Француз, хозяин магазинчика, спросил одного немецкого солдата 716-й пехотной дивизии, оборонявшей побережье: как тот поведет себя, когда начнется вторжение? «Как моллюск: спрячусь в створки раковины», – ответил тот. Многие немцы, однако, не забывали о долге перед своей страной. Так, унтер-офицер 2-й танковой дивизии писал домой: «Не тревожьтесь, если я в ближайшие дни не смогу вам писать или если здесь начнутся бои. Постараюсь писать как можно чаще, даже если и вправду вокруг запылает. Нельзя исключать того, что наши враги, давно замышляющие удар по фатерланду, нанесут его в эти дни. Можете не сомневаться, однако, что мы будем стоять твердо».
В первых числах июня появлялись то признаки близящегося вторжения, то данные, опровергающие их. Как утверждал советник Роммеля по военно-морским вопросам контр-адмирал Руге, погодные условия исключали возможность вторжения в ближайшие дни. Немецкие метеорологи, не располагавшие данными, которые союзники получали с метеостанций в Западной Атлантике, сочли, что погода позволит произвести высадку не ранее 10 июня. Роммель решил использовать появившуюся возможность: съездить домой к жене на ее день рождения и повидаться в Берхтесгадене с Гитлером, попросить у того еще две танковые дивизии. Он, несомненно, свято верил в прогноз метеорологов, потому что не успел забыть, как всего полтора года назад, во время его отлучки по болезни из Африканского корпуса, Монтгомери начал сражение за Эль-Аламейн. А генерал-полковник Фридрих Дольман, командующий 7-й армией, решил провести 6 июня в Ренне штабные учения для командиров дивизий – при этом он тоже основывался на прогнозе погоды.
Были, правда, и такие, кто ощущал, что вот-вот что-то должно произойти. И их не смущало то, что весной уже было несколько ложных тревог. 4 июня оберштурмфюрер[49] СС Рудольф фон Риббентроп, сын гитлеровского министра иностранных дел, возвращался с занятий по радиосвязи, проводившихся в 12-й танковой дивизии СС, и на дороге его обстрелял из пулемета истребитель союзников. На следующий день сына Риббентропа навестил в госпитале сотрудник посольства Германии в Париже. Уже прощаясь, дипломат сказал, что вторжение, согласно последним разведсводкам, должно начаться сегодня.

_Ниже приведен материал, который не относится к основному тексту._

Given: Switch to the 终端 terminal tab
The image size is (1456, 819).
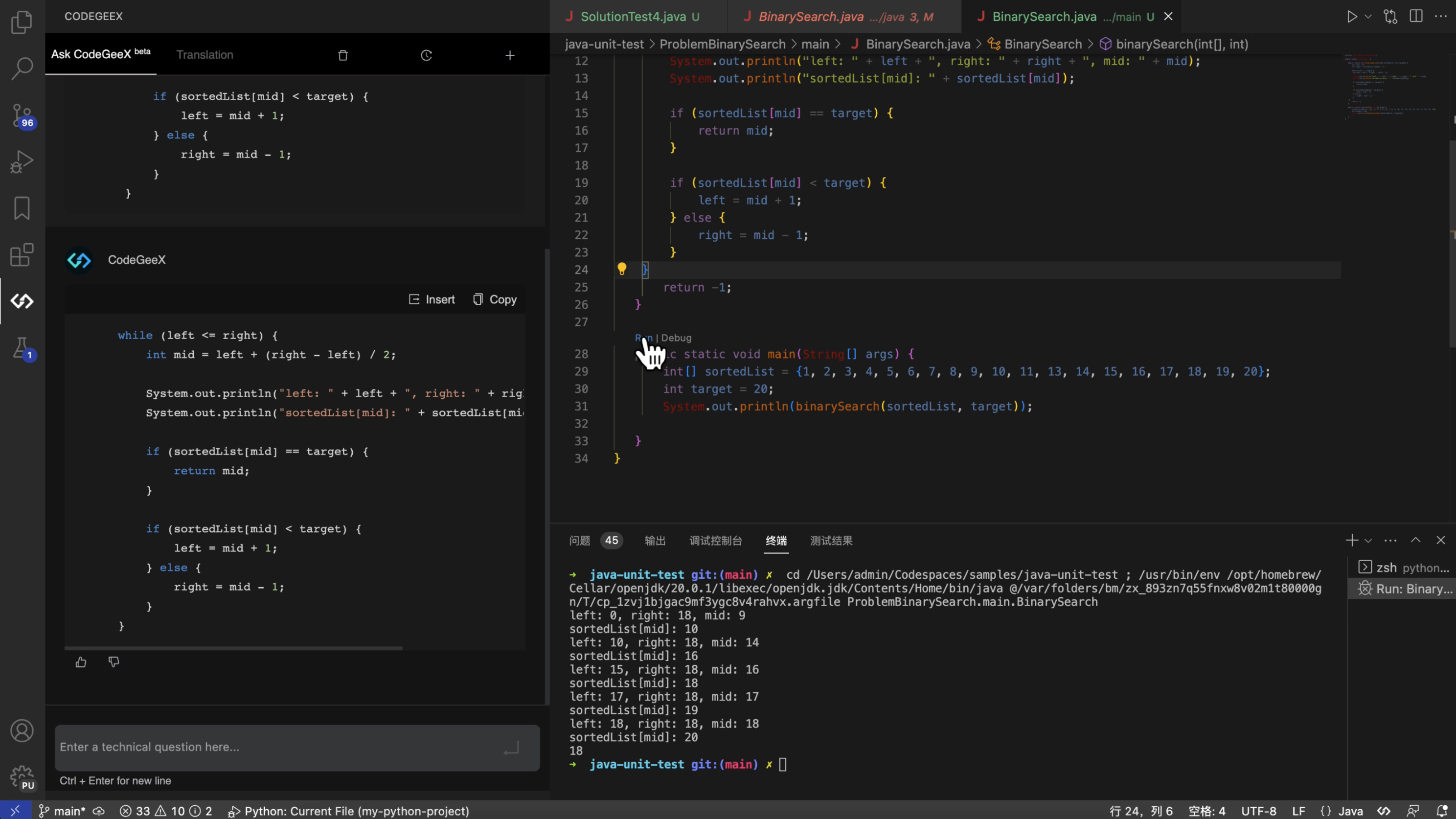Looking at the screenshot, I should click(777, 540).
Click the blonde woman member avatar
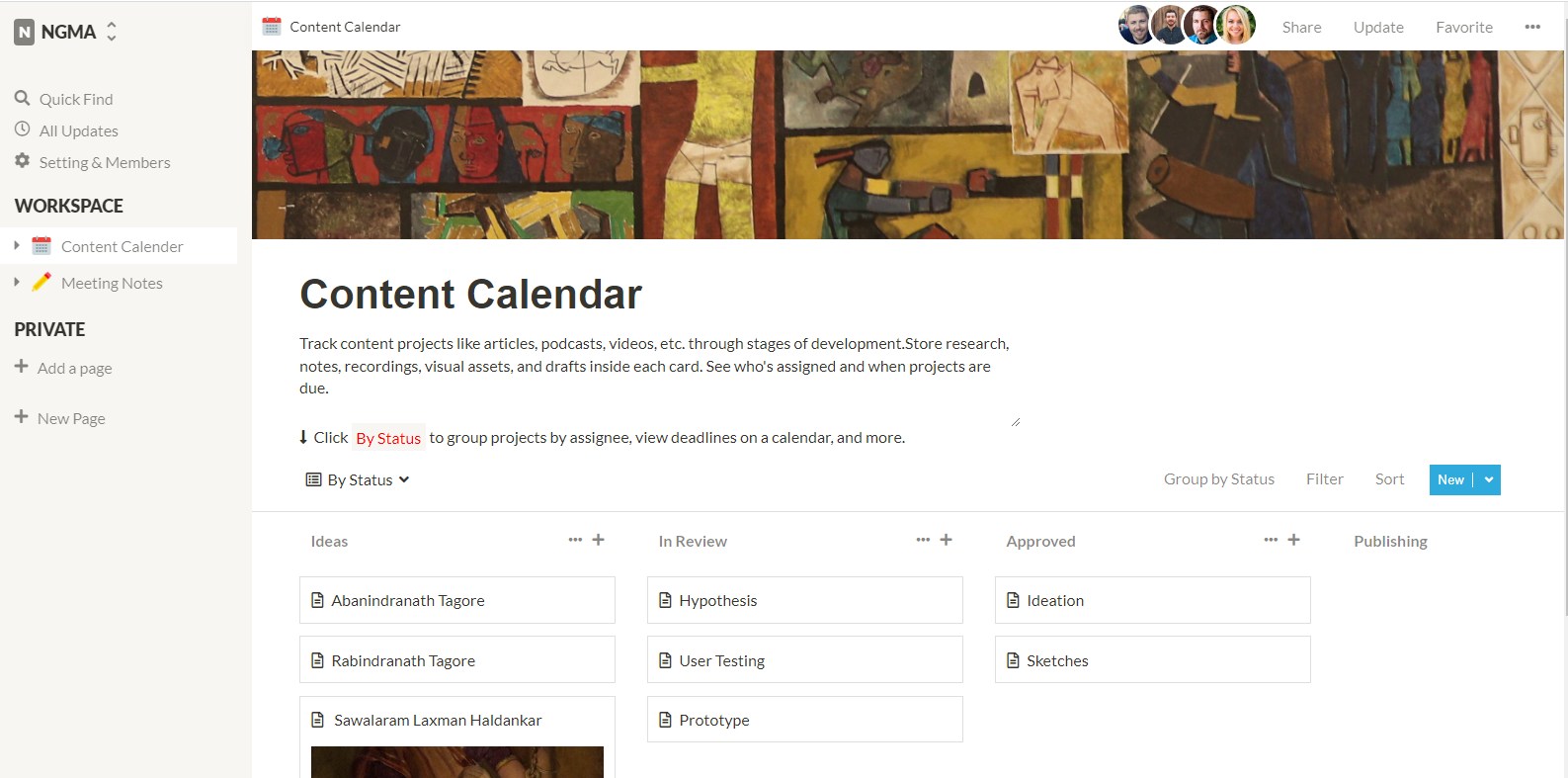The image size is (1568, 778). (1235, 26)
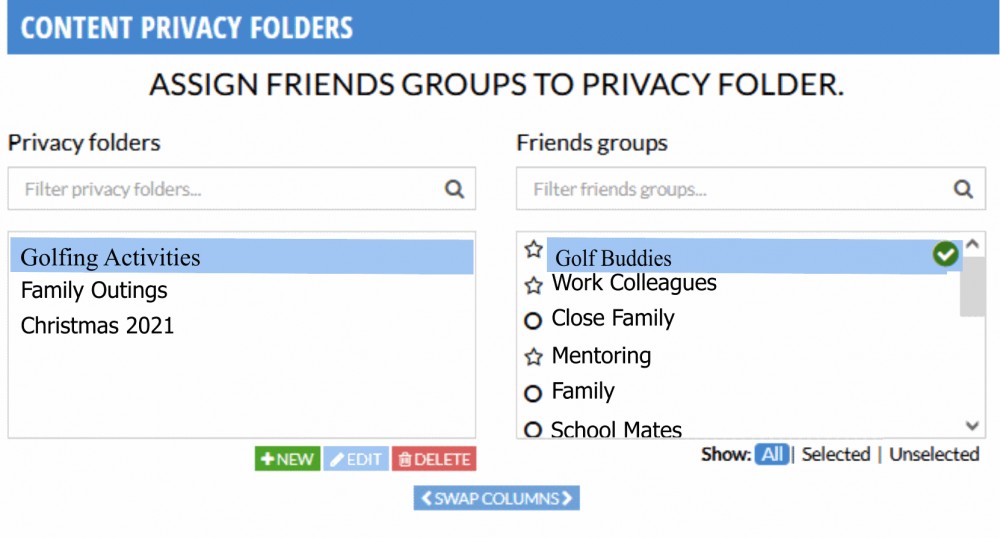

– Очередная ложная тревога, – отозвался Риббентроп.
– Ну, день пятого июня еще не кончился, – возразил ему дипломат.
Подозрения возникли и у немцев в Бретани – в связи с усилением активности местных групп Сопротивления. К северо-востоку от Бреста самолет союзников сбросил оружие для подпольщиков – чуть ли не на крышу штаба 353-й пехотной дивизии. «Охотились на офицеров связи и солдат-одиночек», а командир дивизии генерал Мальман едва не погиб от автоматного огня из засады. Погиб его адъютант, а в машине потом насчитали двадцать четыре пулевые пробоины. 5 июня был убит командир 942-го пехотного полка полковник Корд. Определенную информацию дал и допрос – несомненно, под пыткой – схваченного в начале июня подпольщика. Утверждалось, что задержанный сообщил: «вторжение начнется в ближайшие дни».